25% discount! call or text 215-292-3568 to purchase or with questions • sampler size: 17¼” x 20½“ framed size: 19¾” x 22½” • sold

Quaker samplers made in the first quarter of the 19th century in New Jersey and Pennsylvania are widely admired for the strong graphics and the precise skill demonstrated by the samplermakers. The provenance of this outstanding sampler is equally important as it was in the personal collection of the late Susan B. Swan, the revered, long-time Curator of Textiles at Winterthur Museum. It was published in Sue’s book, Plain & Fancy: American Women and Their  Needlework, 1650-1850 (Rutledge Books, 1977), as figure 35. The sampler has remained in the collection of one of her sons and is now available for sale.  

Mary Ann Clark’s sampler is exceptionally fine. The Quaker style lettering includes many precisely worked alphabets, an Extract verse and the inscription, all within a graceful leafy vine enclosure topped with a bellflower motif. Many very refined and tightly-worked Quaker motifs arranged in a balanced format provide appealing embellishment. 

The names of her parents are stitched on her sampler - Jacob and Ann. Jacob Clark (1765-1816) and Ann Claypoole (1764-1832) were married in 1815 in Philadelphia, where both of the families had ties. Ann Claypoole was related to John Claypoole (1752-1810), third husband of Betsy Ross. Her great-grandfather, Joseph Claypoole, was the first warden of Christ Church in Philadelphia; his father James, came to Philadelphia from London in 1683 and was active in the early government of the city, according to American Ancestry: Giving the Name and Descent, in the Male Line of Americans Whose Ancestors Settled in the United States Previous to The Declaration Of Independence, A.D. 1776, Vol. X, published in 1895.
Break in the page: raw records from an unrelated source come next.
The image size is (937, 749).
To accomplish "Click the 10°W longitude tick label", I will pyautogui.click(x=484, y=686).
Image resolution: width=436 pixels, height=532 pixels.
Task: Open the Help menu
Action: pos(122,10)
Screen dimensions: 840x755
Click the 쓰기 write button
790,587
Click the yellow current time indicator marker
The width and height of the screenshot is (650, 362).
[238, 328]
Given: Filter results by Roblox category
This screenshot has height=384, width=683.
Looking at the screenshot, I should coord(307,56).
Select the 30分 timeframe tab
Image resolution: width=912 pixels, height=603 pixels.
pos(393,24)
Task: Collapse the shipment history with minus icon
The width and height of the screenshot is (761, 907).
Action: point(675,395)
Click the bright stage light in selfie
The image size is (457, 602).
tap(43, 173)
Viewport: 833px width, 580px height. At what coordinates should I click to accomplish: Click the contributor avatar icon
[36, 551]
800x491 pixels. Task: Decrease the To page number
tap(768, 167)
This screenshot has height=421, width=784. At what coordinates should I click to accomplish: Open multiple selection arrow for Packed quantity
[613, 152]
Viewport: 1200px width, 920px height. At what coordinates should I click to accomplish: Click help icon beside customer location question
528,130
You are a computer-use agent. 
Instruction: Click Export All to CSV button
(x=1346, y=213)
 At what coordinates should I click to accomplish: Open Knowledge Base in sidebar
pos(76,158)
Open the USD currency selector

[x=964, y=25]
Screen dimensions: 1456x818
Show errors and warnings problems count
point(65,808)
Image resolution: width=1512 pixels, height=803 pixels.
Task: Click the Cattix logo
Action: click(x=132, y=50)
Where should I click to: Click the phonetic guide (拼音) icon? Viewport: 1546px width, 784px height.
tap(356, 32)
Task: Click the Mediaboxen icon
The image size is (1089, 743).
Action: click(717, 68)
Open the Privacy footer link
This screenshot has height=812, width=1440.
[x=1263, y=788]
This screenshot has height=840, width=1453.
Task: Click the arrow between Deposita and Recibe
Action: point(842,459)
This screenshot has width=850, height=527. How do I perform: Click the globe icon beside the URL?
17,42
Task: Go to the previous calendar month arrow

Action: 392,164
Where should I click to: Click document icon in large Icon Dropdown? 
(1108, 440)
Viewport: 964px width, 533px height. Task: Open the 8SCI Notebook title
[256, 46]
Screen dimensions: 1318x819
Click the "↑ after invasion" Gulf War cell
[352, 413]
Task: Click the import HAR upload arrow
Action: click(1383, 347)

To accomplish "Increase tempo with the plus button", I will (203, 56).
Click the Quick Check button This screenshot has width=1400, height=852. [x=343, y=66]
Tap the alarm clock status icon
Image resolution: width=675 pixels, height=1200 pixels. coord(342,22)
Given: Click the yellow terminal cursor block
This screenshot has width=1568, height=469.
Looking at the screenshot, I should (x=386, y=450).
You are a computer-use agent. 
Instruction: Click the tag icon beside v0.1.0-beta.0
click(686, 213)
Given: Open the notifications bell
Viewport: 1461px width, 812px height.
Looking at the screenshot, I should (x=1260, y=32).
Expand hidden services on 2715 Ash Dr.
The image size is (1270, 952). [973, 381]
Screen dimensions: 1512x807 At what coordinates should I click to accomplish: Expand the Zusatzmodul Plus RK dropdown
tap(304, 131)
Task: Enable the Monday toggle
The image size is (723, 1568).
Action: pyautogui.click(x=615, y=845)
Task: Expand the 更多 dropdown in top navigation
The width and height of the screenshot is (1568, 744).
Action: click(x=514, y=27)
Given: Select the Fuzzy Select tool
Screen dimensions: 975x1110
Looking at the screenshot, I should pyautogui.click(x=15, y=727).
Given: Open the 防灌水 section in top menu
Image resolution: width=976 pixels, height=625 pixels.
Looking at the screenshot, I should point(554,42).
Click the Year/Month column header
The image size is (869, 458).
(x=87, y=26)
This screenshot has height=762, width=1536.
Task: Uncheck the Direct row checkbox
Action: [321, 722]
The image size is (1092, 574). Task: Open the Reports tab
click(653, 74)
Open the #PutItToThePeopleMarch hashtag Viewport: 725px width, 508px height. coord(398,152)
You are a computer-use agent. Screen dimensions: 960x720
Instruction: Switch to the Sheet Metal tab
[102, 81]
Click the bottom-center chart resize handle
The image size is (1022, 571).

Jacob and Ann lived in Mount Holly, Burlington County, New Jersey, where they raised their seven children. Mary Ann was born on December 6, 1800 and she remained single. She died in 1842 and is buried in Saint Andrew’s Graveyard in Mount Holly, along with much of the Clark family. 

The sampler was worked in silk on linen and is in excellent condition. It has been conservation mounted and is in a molded and black painted frame.